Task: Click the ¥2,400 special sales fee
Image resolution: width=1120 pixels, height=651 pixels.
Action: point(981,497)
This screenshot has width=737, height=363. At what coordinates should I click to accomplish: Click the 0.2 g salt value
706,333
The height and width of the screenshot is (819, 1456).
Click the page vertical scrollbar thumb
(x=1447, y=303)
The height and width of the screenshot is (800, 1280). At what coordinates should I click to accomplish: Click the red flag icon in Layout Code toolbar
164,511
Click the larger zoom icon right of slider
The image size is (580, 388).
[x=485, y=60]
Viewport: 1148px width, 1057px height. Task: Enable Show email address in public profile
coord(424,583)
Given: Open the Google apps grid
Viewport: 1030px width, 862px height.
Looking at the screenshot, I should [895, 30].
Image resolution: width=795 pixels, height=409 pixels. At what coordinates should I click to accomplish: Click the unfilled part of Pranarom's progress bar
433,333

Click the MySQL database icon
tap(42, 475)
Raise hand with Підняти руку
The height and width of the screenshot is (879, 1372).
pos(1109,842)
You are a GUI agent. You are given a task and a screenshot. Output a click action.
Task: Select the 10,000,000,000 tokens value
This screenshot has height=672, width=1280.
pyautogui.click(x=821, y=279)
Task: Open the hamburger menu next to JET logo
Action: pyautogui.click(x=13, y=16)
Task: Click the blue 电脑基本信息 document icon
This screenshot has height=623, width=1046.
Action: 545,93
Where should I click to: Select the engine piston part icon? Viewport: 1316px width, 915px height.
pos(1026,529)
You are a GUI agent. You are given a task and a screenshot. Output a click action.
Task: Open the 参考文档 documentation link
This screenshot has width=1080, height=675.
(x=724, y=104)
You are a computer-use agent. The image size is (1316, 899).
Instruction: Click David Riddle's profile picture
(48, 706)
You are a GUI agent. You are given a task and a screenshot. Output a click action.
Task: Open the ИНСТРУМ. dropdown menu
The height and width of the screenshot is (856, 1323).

● Task description:
Could you copy each line above word for word?

● Answer space:
Task: Click the ¥2,400 special sales fee
Image resolution: width=1120 pixels, height=651 pixels.
Action: point(981,497)
This screenshot has width=737, height=363. At what coordinates should I click to accomplish: Click the 0.2 g salt value
706,333
The height and width of the screenshot is (819, 1456).
Click the page vertical scrollbar thumb
(x=1447, y=303)
The height and width of the screenshot is (800, 1280). At what coordinates should I click to accomplish: Click the red flag icon in Layout Code toolbar
164,511
Click the larger zoom icon right of slider
The image size is (580, 388).
[x=485, y=60]
Viewport: 1148px width, 1057px height. Task: Enable Show email address in public profile
coord(424,583)
Given: Open the Google apps grid
Viewport: 1030px width, 862px height.
Looking at the screenshot, I should [895, 30].
Image resolution: width=795 pixels, height=409 pixels. At what coordinates should I click to accomplish: Click the unfilled part of Pranarom's progress bar
433,333

Click the MySQL database icon
tap(42, 475)
Raise hand with Підняти руку
The height and width of the screenshot is (879, 1372).
pos(1109,842)
You are a GUI agent. You are given a task and a screenshot. Output a click action.
Task: Select the 10,000,000,000 tokens value
This screenshot has height=672, width=1280.
pyautogui.click(x=821, y=279)
Task: Open the hamburger menu next to JET logo
Action: pyautogui.click(x=13, y=16)
Task: Click the blue 电脑基本信息 document icon
This screenshot has height=623, width=1046.
Action: 545,93
Where should I click to: Select the engine piston part icon? Viewport: 1316px width, 915px height.
pos(1026,529)
You are a GUI agent. You are given a task and a screenshot. Output a click action.
Task: Open the 参考文档 documentation link
This screenshot has width=1080, height=675.
(x=724, y=104)
You are a computer-use agent. The image size is (1316, 899).
Instruction: Click David Riddle's profile picture
(48, 706)
You are a GUI agent. You are given a task and a screenshot. Output a click action.
Task: Open the ИНСТРУМ. dropdown menu
The height and width of the screenshot is (856, 1323).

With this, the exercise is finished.